### EXERCISE BRIEF:
Find each line below that contains the word "field" and copy those lines out in full.

### RECORDS TO PROCESS:
━━━
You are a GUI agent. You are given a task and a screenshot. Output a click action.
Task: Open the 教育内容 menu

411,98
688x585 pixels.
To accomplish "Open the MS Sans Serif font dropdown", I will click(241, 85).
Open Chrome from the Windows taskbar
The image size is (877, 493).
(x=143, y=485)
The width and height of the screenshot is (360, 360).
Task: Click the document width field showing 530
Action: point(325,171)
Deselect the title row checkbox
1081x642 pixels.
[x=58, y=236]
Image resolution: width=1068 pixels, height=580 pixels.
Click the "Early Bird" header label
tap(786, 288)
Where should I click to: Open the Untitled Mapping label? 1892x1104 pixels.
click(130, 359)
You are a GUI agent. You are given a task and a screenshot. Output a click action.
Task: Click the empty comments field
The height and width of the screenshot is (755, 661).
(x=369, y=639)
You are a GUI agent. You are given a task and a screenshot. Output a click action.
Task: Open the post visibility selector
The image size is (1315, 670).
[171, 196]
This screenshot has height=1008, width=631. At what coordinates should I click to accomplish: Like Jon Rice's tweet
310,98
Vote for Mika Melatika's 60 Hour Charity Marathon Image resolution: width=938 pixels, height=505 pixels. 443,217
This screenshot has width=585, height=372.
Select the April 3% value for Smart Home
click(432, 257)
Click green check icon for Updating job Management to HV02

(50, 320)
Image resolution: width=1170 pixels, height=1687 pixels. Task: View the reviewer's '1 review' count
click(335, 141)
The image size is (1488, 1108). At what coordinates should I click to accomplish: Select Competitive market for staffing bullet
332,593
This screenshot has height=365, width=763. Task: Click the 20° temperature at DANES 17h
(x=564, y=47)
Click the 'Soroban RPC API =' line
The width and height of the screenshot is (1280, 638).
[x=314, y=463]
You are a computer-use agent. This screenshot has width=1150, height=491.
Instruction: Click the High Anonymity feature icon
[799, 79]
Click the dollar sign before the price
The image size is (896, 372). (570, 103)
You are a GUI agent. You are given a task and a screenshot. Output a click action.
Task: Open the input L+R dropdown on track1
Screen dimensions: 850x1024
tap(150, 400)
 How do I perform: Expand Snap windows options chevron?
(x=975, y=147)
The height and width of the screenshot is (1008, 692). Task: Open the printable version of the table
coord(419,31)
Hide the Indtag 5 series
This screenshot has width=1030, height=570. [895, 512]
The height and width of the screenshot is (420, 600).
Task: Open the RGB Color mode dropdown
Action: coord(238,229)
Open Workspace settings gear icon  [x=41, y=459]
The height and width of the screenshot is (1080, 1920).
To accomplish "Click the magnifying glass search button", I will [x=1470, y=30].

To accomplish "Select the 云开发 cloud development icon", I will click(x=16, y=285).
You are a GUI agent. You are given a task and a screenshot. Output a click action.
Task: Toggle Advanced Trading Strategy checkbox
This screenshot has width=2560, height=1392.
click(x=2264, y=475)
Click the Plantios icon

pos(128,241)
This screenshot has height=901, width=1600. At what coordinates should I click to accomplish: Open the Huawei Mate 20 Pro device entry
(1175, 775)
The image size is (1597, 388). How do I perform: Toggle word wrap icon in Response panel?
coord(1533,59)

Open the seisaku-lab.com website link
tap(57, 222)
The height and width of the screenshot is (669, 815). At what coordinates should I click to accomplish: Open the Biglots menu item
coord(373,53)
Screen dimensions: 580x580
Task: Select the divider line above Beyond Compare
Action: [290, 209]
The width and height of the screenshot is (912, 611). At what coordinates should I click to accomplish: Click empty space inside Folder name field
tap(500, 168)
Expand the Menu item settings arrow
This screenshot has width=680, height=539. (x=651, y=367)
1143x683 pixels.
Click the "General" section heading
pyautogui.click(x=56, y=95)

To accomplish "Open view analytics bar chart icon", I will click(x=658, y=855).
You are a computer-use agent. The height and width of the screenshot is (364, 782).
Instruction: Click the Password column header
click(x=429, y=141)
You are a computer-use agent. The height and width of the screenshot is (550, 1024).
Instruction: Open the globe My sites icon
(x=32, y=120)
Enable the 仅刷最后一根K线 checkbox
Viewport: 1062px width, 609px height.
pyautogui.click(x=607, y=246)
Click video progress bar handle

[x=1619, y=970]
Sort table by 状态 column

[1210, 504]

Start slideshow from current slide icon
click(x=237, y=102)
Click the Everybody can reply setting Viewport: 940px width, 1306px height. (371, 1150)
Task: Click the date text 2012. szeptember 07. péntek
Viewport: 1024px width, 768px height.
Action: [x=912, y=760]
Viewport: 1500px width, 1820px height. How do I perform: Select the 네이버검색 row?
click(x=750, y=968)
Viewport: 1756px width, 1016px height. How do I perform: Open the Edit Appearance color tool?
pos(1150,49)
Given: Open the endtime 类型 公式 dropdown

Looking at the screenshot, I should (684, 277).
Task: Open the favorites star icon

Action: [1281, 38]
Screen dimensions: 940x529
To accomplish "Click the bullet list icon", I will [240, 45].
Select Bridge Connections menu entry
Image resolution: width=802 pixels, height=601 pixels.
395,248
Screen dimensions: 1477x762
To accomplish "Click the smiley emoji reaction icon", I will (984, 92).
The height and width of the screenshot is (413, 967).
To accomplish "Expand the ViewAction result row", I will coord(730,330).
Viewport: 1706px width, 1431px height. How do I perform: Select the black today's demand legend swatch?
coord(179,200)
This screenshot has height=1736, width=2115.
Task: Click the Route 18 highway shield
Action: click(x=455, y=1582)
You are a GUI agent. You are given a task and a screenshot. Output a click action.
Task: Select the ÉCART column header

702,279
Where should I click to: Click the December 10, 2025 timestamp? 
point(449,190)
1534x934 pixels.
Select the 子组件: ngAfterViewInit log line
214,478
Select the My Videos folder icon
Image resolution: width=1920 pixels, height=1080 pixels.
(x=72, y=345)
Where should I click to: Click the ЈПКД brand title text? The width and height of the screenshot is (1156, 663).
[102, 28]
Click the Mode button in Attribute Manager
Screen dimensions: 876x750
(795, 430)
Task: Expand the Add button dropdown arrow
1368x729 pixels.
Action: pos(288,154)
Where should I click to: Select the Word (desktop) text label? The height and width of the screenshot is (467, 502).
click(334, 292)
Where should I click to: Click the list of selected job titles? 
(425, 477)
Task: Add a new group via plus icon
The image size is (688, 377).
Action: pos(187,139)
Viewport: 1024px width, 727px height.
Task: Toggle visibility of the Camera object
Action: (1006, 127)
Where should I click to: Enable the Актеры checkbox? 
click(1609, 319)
━━━
### RESPONSE TO THIS EXERCISE:
Task: Click the document width field showing 530
Task: Click the empty comments field
The width and height of the screenshot is (912, 611). At what coordinates should I click to accomplish: Click empty space inside Folder name field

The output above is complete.